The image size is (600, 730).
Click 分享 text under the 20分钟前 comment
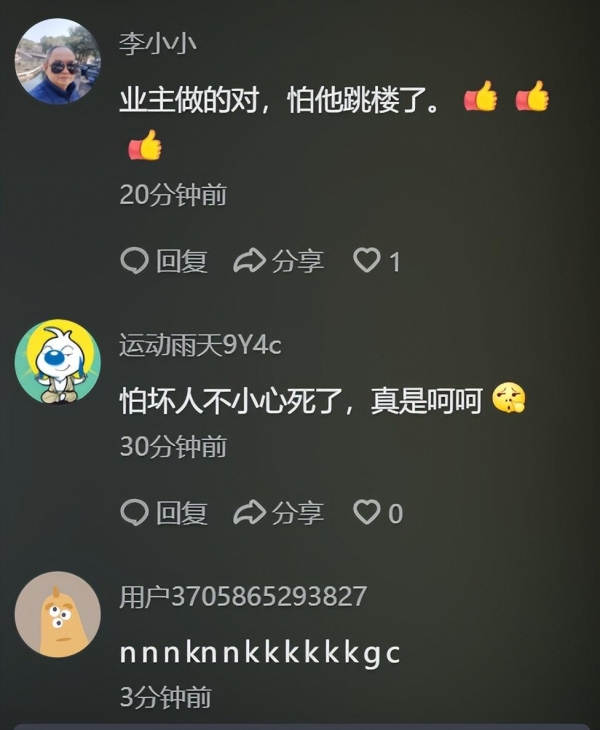click(297, 261)
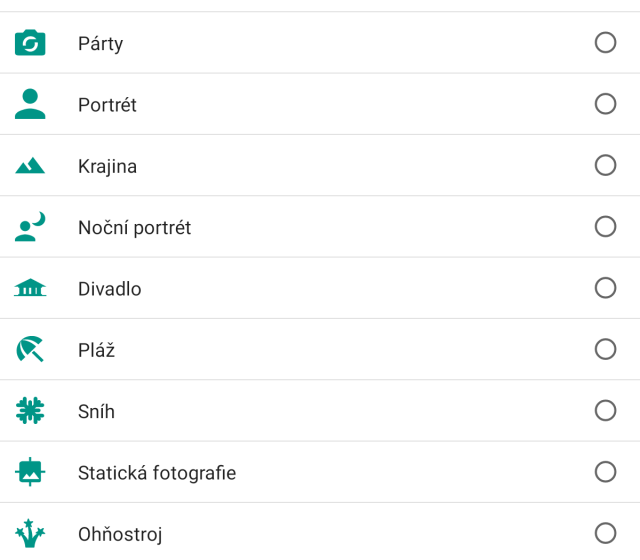The height and width of the screenshot is (560, 640).
Task: Click the Párty camera icon
Action: 30,43
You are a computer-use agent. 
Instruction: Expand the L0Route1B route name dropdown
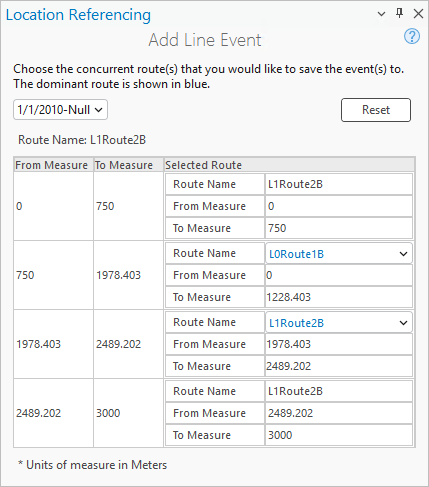pos(339,254)

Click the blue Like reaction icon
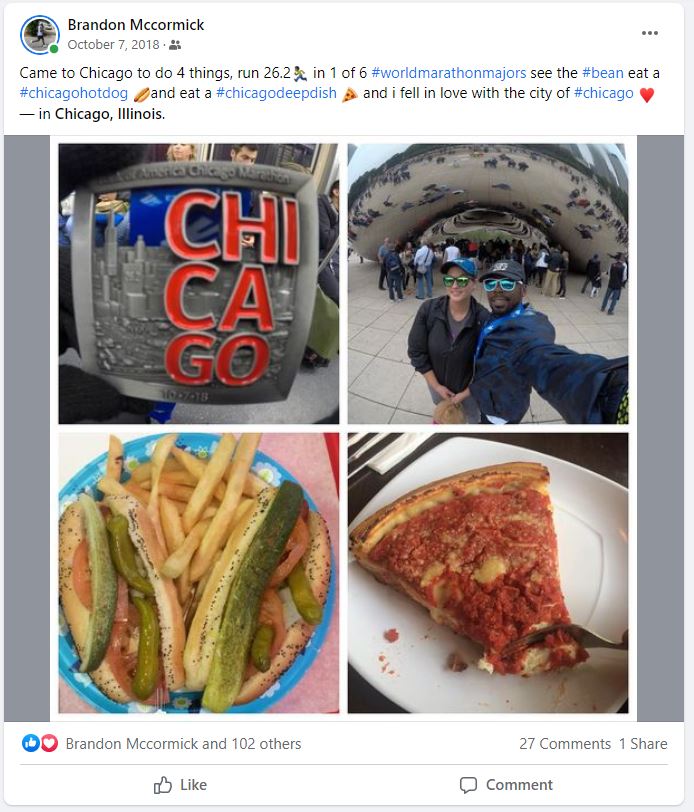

::::::::::

_REQUIRED WORK_.
I would like the material above returned exactly as it stands, without its pictures.

_RESULT FOR THIS EXERCISE_.
The image size is (600, 730).
Click 分享 text under the 20分钟前 comment
click(297, 261)
The height and width of the screenshot is (560, 640).
Task: Click the Párty camera icon
Action: 30,43
You are a computer-use agent. 
Instruction: Expand the L0Route1B route name dropdown
pos(339,254)

Click the blue Like reaction icon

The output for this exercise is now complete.